Just a few months ago Zac Jones became a National Champion with the University of Massachusetts–Amherst. Now, Jones prepares for his first full season as a pro. In a matter of months, the Virginia native transitioned from playing with the best collegiate players in the country to the best professional players in the world. This pivot would be difficult for most, especially for the 5’10”, 172lb defenseman. However, if Jones buried his head every time a coach brought up his lack of size, he would have never turned pro. For this reason, Jones is different. While most would say being smaller than most of his competition would be a downside, Jones utilizes what he calls his “hockey sense:” a concept that focuses on mind over matter that he uses to compensate for his height.
This upcoming season, Jones will gain experience, adopt a different style of play, and learn what it takes to be a top-tier NHL defenseman. Lucky for Jones, all three of these checkmarks are within reach. Starting with the experience category, Jones has only played in ten career NHL games. What does this mean for him? Well, it means that he is still a rookie and a lot of the things that go along with being a professional athlete are new for him. A positive for Jones is that he will have all summer to work on the small parts of his game that need to improve. Just a few months ago, he got his feet wet with the New York Rangers. Additionally, by training throughout the offseason, Jones will have a chance to hit the ground running come training camp.
Jones’ style of play will most likely change too with the signing of former Golden Knights head coach, Gerard Gallant. Gallant is known to be a “players coach” with his ability to coach players of all ages. How will this affect Jones? Looking at Gallant’s coaching objectively, I can’t see how it will hurt him. Gallant favors a quick, north-south style of play but focuses on defensive priorities. This is particularly evident in Gallant’s shots on goal against statistics. During his three-year tenure in Vegas, Gallant and his troops were ranked third in the NHL in shots against (30.1). With the Rangers having such a young defensive group and two talented goaltenders, tightening the defense will only help the team as a whole.
As a young defenseman, having a coach that allows his d-men to enter the zone going north to south will give Jones a chance to find comfort with the puck on his stick. Eventually, for every time Jones skates with the puck into the zone, he will slowly begin to develop his east to west dekes and maneuvres. This brings me to my final reason why Jones will have success as a Blueshirt. It has to do with mentors, and he’s got a lot of them. Whether it be two veterans in Jacob Trouba and Brendan Smith showing him the ropes, or Adam Fox, a player who Jones shares similar on-ice characteristics. What about physicality? Ryan Lindgren is there to add a little more edge to Jones’ game.

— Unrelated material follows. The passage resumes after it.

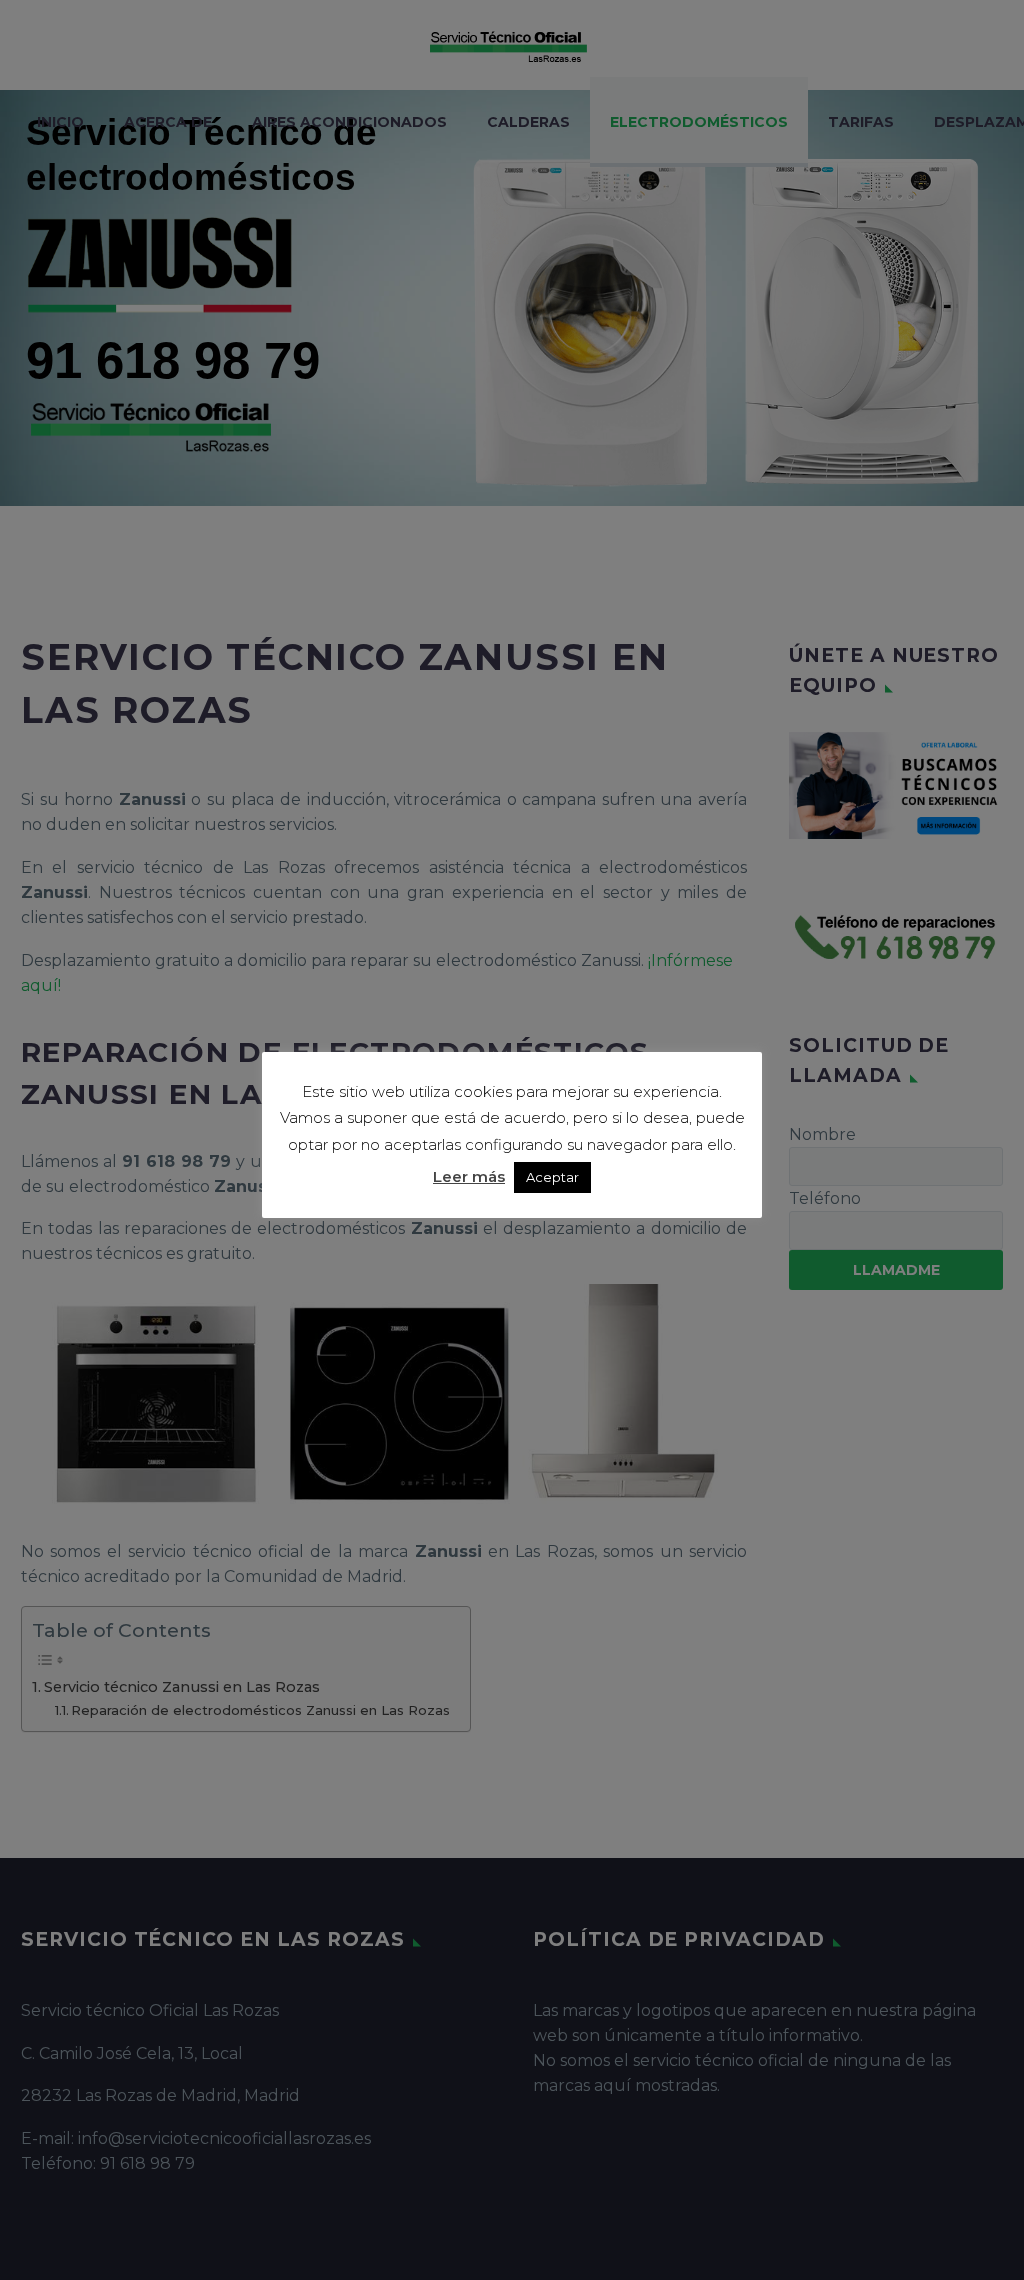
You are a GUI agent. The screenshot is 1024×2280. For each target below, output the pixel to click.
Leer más (469, 1176)
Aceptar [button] (552, 1177)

Hopefully, Jones won’t draw as much blood as Mr. Tough Guy Ryan Lindgren does. But all jokes aside, Lindgren will be a great guy for Jones to mirror when focusing on his defensive attributes.
New York City is as big of a stage as it gets. For this reason, it’s typical of rookies to need some time to adjust to the bright lights and the high standards. For Zac Jones, it’s just another place for him to grow and succeed. At every level, from peewee’s to collegiate, Jones has mastered his role. A role that revolves around hockey IQ, two-way play, and an underdog mentality. For Rangers fans, it will only be a few more months until you get to watch this skillful player grow and develop. He’s got the game, he’s got the mentality, he’s got the right players around him, now, all that’s left is to make it happen.